# [Exercise details]
Reproduce the items below word for word, starting with the line that contains "Click the Product dropdown chevron arrow" and ending with the line that contains "Looking at the screenshot, I should click(x=17, y=56).", both included.

# [Extracted data]
----------

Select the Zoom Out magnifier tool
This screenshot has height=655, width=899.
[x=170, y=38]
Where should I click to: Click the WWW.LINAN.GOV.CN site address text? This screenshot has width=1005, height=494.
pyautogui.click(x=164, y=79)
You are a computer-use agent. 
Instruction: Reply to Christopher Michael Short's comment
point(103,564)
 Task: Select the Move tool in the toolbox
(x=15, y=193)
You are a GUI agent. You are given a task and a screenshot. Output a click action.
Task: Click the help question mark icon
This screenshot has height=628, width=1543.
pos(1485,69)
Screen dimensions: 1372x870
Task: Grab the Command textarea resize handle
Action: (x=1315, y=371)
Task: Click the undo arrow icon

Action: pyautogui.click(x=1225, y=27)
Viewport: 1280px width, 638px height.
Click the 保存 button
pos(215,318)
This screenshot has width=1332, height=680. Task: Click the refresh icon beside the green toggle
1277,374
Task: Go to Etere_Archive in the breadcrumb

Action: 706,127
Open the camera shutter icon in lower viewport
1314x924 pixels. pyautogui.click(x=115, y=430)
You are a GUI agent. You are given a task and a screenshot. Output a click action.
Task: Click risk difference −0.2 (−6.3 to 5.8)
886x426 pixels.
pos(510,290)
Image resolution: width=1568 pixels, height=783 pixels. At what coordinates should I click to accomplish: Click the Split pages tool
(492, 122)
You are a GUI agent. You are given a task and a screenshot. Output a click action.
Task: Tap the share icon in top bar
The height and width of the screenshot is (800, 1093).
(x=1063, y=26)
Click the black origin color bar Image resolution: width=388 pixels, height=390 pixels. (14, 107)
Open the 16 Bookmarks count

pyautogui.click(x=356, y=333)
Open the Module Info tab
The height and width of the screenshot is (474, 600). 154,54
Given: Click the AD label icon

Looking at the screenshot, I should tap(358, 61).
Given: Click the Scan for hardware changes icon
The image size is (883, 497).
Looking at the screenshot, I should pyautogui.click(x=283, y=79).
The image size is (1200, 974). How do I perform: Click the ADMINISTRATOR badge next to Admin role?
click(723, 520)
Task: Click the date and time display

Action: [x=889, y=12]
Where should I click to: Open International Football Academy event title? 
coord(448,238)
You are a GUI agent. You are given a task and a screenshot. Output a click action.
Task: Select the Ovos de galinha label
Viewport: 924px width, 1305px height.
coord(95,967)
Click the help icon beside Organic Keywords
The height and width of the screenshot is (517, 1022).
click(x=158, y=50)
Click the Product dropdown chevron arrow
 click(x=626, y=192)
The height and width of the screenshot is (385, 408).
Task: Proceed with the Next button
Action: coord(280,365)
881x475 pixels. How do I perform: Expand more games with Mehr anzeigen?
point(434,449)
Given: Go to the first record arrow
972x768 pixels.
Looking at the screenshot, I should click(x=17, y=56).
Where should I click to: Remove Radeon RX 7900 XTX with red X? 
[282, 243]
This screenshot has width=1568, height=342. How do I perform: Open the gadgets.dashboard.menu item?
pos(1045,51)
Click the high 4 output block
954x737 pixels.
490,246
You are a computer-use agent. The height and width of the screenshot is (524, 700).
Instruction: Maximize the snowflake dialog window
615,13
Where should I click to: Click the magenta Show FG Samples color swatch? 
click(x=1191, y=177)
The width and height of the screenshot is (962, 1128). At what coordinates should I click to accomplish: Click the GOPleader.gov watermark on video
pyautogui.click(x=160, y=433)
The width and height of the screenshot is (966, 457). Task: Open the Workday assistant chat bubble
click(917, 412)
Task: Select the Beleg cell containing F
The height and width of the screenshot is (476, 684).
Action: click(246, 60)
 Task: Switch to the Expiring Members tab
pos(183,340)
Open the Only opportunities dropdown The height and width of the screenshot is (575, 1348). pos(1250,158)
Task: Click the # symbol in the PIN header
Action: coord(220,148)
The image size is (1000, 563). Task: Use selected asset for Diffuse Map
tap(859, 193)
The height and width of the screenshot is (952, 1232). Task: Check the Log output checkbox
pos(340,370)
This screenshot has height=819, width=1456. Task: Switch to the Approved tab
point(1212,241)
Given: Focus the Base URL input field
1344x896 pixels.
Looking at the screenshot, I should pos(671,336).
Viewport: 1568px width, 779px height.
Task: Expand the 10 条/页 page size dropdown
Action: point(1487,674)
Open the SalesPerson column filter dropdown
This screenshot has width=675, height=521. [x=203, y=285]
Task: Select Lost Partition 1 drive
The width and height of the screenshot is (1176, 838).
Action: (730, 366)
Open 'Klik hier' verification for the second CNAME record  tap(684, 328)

----------

# [Exercise answer]
Click the Product dropdown chevron arrow
 click(x=626, y=192)
The height and width of the screenshot is (385, 408).
Task: Proceed with the Next button
Action: coord(280,365)
881x475 pixels. How do I perform: Expand more games with Mehr anzeigen?
point(434,449)
Given: Go to the first record arrow
972x768 pixels.
Looking at the screenshot, I should click(x=17, y=56).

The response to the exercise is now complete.